Chinese hackers have been exploiting a remote code execution flaw in Ivanti Endpoint Manager Mobile (EPMM) to breach high-profile organizations worldwide.

The flaw is identified as CVE-2025-4428 and received a high-severity score.

The issue can be leveraged to execute code remotely on Ivanti EPMM version 12.5.0.0 and earlier via specially crafted API requests.

Ivanti disclosed the flaw together with an authentication bypass (CVE-2025-4427) and patched them both on May 13, 2025, noting that the two issues had been exploited previously against a “very limited number of customers.”

Yesterday, EclecticIQ’s researcher Arda Büyükkaya reported seeing CVE-2025-4428 being exploited extensively in the wild since May 15, and attributed them with high confidence to the UNC5221 activity cluster.

The particular threat group is considered an Ivanti specialist, regularly exploiting zero-day vulnerabilities in the firm’s products, like Connect Secure in January and again in April 2025.

The researcher confirmed this to BleepingComputer.
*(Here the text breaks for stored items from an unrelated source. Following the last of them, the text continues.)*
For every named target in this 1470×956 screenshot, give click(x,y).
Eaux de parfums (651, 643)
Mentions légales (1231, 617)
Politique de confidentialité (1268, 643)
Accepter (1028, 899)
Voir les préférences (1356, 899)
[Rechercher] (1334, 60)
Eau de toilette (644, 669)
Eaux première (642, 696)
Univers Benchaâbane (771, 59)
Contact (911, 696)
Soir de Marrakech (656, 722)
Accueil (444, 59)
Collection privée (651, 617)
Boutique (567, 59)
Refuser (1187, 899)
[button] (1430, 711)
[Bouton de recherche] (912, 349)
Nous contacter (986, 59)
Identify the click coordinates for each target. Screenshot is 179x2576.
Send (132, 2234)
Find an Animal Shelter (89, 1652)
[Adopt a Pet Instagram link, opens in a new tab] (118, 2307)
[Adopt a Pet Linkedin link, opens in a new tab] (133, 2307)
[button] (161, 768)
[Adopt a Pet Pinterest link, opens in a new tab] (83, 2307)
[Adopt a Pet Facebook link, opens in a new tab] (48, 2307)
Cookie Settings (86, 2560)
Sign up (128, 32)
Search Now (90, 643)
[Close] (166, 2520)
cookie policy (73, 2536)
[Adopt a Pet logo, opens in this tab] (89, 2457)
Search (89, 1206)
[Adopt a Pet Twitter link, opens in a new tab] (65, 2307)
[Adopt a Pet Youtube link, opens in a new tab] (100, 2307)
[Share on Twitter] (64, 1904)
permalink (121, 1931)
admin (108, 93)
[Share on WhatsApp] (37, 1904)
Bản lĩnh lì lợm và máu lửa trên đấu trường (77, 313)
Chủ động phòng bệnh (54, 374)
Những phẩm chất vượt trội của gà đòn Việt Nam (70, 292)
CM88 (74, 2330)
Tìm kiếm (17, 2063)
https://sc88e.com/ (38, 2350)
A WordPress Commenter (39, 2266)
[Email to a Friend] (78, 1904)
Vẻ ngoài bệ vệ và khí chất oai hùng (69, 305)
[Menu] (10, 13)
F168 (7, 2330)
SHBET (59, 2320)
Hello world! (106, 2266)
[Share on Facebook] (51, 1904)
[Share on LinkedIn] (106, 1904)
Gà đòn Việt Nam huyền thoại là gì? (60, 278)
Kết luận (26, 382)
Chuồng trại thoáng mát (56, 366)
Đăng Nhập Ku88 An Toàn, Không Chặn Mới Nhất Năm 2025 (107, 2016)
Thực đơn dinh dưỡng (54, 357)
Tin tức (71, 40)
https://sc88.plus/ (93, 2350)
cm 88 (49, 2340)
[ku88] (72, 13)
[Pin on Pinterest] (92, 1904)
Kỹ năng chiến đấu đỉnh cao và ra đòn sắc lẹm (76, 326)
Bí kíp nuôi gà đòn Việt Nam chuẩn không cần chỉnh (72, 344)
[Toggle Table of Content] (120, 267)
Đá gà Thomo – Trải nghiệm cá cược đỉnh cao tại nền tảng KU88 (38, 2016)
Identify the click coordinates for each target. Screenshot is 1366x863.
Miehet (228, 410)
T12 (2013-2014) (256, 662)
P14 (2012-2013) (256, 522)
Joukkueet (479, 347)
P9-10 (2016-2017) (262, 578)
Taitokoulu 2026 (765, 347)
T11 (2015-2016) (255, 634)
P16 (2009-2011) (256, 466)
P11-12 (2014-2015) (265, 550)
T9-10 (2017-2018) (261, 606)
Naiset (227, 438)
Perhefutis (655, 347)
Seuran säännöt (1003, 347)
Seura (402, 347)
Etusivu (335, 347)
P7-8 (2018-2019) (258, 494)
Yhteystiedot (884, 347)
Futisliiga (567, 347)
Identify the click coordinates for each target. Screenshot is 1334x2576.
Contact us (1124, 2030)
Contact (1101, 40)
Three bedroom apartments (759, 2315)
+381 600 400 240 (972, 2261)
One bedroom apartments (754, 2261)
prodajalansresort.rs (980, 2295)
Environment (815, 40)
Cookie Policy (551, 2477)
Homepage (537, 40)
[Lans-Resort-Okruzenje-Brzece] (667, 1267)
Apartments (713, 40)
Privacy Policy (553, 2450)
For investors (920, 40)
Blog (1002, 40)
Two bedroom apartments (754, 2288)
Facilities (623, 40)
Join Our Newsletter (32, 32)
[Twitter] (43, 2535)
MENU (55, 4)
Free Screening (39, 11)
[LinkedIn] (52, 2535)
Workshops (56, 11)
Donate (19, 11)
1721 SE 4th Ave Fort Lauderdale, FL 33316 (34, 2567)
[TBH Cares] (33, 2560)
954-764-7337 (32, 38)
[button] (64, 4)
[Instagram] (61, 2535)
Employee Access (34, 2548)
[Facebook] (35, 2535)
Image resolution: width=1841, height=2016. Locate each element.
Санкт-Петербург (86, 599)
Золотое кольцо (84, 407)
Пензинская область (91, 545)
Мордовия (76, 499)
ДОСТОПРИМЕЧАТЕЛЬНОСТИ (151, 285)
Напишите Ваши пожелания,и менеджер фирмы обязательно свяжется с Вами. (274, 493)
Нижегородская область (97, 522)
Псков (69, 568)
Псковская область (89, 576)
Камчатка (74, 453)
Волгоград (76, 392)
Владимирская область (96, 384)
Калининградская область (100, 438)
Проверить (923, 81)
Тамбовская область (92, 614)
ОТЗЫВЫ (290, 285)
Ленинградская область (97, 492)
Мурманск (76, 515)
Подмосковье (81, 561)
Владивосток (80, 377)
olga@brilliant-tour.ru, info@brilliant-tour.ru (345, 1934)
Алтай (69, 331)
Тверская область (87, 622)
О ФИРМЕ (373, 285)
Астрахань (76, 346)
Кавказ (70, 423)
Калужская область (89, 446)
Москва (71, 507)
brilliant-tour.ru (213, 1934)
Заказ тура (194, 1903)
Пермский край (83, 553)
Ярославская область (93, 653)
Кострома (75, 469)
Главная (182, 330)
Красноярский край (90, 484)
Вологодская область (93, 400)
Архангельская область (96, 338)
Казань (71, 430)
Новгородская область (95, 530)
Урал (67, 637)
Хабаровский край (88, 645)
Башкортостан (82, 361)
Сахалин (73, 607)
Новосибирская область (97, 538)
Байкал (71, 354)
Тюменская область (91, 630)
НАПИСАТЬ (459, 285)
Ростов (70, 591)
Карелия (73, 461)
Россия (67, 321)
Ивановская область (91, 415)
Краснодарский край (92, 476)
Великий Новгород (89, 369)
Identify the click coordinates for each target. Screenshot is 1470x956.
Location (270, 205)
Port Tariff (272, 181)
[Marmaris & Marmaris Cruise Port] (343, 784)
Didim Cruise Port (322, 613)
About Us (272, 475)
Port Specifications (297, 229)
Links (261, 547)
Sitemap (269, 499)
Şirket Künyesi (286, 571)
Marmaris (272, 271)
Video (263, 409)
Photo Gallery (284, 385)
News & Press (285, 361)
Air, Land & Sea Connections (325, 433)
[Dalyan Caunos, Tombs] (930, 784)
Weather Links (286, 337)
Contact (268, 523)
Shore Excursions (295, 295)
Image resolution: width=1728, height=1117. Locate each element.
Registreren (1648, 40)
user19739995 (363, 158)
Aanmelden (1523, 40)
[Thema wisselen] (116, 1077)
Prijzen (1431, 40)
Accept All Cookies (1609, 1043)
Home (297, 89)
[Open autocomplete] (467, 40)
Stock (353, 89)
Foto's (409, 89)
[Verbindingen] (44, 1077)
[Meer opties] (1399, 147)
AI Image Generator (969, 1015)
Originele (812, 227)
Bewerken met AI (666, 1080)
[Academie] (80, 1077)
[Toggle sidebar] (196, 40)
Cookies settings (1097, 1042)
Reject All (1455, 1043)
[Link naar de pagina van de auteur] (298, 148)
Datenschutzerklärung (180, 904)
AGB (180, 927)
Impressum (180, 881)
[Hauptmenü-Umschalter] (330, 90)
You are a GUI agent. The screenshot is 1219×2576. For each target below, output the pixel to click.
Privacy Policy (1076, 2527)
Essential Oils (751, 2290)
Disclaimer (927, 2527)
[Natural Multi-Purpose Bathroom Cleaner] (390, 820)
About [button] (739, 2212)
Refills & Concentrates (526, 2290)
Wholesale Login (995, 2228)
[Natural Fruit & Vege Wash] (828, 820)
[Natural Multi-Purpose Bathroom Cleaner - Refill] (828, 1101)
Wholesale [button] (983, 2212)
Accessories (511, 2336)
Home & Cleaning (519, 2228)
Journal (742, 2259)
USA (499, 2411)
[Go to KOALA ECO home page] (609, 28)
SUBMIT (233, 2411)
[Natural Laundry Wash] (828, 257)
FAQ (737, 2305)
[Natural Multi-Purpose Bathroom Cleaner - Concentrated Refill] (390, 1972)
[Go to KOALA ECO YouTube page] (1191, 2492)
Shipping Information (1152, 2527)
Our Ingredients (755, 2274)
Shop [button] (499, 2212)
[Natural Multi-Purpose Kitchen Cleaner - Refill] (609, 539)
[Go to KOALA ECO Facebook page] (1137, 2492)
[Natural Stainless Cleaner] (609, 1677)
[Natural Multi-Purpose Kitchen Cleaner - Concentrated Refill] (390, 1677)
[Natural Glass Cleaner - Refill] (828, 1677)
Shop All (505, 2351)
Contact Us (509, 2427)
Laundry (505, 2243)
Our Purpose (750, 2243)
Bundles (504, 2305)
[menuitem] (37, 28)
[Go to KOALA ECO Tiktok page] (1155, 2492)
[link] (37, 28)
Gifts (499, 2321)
He commented on the hackers’ deep knowledge about Ivanti systems saying that they know which files hold the information required for the next step of the attack, such as cleartext MySQL credentials, and targeting those specifically.

The entities targeted in the latest UNC5221 exploitation campaign are:

• UK National Health Service institutions
• National healthcare/pharma provider in North America
• U.S. medical device manufacturer
• Municipal agencies in Scandinavia and the UK
• German Federal Research Institute
• German telecommunications giant and IT subsidiaries
• U.S.-based cybersecurity firm
• Major U.S. foodservice distributor
• Irish aerospace leasing firm
• German industrial manufacturer
• Japanese automotive electronics and powertrain supplier
• U.S. firearms manufacturer
• South Korean multinational commercial and consumer bank

These were confirmed breaches, as evidenced by reverse shells, data exfiltration/database exports, persistent malware injections, and abuse of internal Office 365 tokens and LDAP configurations.

Büyükkaya told BleepingComputer that based on the observed post-compromise activity, the threat actor was most likely engaged in espionage, monitoring high-value targets related to strategic interests.

The threat actor performed host reconnaissance by running system commands to gather details about the device, users, network, and configuration files, before dropping the KrystyLoader payload from a compromised AWS S3 bucket.

The output of those commands was temporarily saved as disguised .JPG files in a web-accessible directory, then immediately deleted to evade detection.

This indicates real-time data exfiltration, likely via HTTP GET requests, followed by artifact cleanup.

The EclecticIQ report also notes that the latest attacks conducted by UNC5221 feature links to the Linux backdoor ‘Auto-Color’ first reported by Palo Alto Networks’ Unit 42 in February but without clear attribution at the time.

The latest attacks indicate that Chinese espionage groups continue to target network perimeter devices for initial access into target organizations.

The exploitation that EclecticIQ observed started two days after the public disclosure, highlighting the criticality of applying security updates as soon as possible.